Hypothesis

Senescent keratocytes accumulate with age and secrete a pro‑fibrotic secretome that up‑regulates lysyl oxidase (LOX) activity, leading to excessive collagen cross‑linking, stromal stiffening, and the observed decline in transparency. This positions cellular senescence, not simple keratocyte loss, as the primary driver of age‑related stromal pathology.

Mechanistic Rationale

• Keratocyte density declines linearly (~0.45%/yr) but histological studies show a disproportionate increase in p16^INK4a^‑positive cells in the anterior stroma after age 50, suggesting senescence expands relative to total cell loss.
• Senescent fibroblasts in other tissues secrete SASP factors (IL‑6, TGF‑β1, PDGF‑AA) that stimulate LOX transcription and secretion; LOX catalyzes lysine‑derived cross‑links that increase tensile strength and light scattering.
• The corneal stroma’s unique reliance on a highly ordered, low‑cross‑linked collagen lattice makes it especially vulnerable to even modest LOX up‑regulation, explaining the steep rise in stiffness from 67.9 kPa to >240 kPa with age.

Testable Predictions

1. Biomarker correlation – In human donor corneas stratified by age, the proportion of senescent keratocytes (p16^INK4a^ or SA‑β‑gal^+) will positively correlate with LOX activity (hydroxylysyl‑pyridinoline cross‑link levels) and stromal stiffness measured by Brillouin microscopy.
2. Causal link – Ex vivo culture of young corneal stroma treated with conditioned medium from senescent keratocytes will show increased LOX expression, elevated cross‑linking, and heightened stiffness compared to medium from non‑senescent keratocytes.
3. Intervention – Topical application of a senolytic (e.g., dasatinib + quercetin) to aged mouse corneas will reduce senescent keratocyte burden, lower LOX activity, partially restore stromal stiffness toward youthful values, and improve corneal transparency metrics (haze score, light transmission).
4. Refractive surgery interaction – Eyes undergoing LASIK will exhibit an accelerated rise in senescent keratocyte markers post‑operatively; prophylactic senolytic delivery will attenuate the post‑surgical increase in stromal stiffness and long‑term haze.

Falsifiability

• If senescent keratocyte density does not increase with age, or if LOX activity and stiffness remain unchanged after senolytic clearance, the hypothesis is falsified.
• If conditioned medium from senescent keratocytes fails to up‑regulate LOX or alter stiffness in young stroma, the proposed paracrine mechanism is invalid.
• If senolytic treatment does not improve biomechanical or optical outcomes despite reducing senescence markers, alternative drivers (e.g., oxidative glycation) must be considered.

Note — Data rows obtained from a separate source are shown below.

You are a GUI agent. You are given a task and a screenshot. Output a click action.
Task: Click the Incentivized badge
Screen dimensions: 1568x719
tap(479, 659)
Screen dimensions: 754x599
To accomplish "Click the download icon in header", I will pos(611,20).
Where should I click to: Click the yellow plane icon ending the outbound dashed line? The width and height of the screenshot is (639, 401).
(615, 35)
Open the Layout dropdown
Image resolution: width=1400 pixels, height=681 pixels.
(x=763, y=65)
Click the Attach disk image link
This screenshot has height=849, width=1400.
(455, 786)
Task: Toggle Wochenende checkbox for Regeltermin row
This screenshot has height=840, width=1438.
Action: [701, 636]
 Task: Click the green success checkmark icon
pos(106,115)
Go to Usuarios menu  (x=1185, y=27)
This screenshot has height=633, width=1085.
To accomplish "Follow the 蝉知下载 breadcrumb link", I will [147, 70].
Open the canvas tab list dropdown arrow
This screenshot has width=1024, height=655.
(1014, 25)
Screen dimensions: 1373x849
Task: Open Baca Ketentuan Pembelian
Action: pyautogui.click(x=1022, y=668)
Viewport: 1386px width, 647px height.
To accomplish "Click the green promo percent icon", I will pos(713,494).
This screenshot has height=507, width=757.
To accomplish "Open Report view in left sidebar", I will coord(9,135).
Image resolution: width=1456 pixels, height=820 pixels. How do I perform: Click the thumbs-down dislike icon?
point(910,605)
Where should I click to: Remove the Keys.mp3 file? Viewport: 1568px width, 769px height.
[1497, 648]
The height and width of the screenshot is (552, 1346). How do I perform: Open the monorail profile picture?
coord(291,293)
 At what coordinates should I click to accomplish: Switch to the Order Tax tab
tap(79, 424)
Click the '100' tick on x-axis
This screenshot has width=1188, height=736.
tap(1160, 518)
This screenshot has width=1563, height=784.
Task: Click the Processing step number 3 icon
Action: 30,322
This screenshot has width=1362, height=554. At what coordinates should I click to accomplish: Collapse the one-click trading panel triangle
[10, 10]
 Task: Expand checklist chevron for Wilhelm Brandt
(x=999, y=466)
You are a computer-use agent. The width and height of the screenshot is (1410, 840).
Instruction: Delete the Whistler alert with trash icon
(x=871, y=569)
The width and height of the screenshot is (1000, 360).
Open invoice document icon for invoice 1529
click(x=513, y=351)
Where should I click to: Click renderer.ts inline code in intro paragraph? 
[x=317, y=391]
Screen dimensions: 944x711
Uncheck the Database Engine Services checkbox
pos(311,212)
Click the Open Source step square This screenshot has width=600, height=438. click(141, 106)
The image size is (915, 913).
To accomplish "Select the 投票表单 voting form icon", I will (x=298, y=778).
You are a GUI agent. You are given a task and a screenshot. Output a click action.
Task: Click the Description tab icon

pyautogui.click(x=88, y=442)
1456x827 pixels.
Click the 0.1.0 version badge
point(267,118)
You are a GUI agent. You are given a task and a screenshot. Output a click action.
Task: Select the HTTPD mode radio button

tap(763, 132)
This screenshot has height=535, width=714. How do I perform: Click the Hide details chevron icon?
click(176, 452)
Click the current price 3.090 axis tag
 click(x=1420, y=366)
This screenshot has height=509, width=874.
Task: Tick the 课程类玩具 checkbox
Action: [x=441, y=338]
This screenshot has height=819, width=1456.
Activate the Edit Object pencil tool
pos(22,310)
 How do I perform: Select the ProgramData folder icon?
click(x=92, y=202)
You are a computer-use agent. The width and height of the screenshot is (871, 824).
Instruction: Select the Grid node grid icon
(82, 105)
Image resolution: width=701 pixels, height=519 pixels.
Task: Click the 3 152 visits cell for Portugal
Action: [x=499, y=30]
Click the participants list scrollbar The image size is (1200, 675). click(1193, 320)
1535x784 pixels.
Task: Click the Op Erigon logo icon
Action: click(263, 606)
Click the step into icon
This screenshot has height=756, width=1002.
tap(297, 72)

Experimental Approach (brief)

• Human donor corneas (n=30, ages 20‑80) immunostained for p16^INK4a^, SA‑β‑gal, and LOX; quantify via image analysis; correlate with Brillouin‑derived stiffness and OCT‑based haze.
• Primary keratocytes isolated from young donors induced senescent via irradiation (10 Gy) or passaging; collect conditioned medium; apply to naïve stromal explants; measure LOX activity (fluorometric assay), cross‑link density (HPLC), and stiffness (AFM nanoindentation).
• Aged (12‑month) mice receive topical dasatinib + quercetin (5 mg/mL) twice weekly for 4 weeks; controls receive vehicle; assess senescent keratocyte burden, LOX, stiffness (nanoindentation), and in vivo confocal microscopy for haze.

Conclusion: By linking keratocyte senescence to enzymatic collagen cross‑linking, this hypothesis reframes age‑related corneal stiffening as a potentially reversible, secretory‑driven process, opening a therapeutic avenue with senolytics to preserve vision.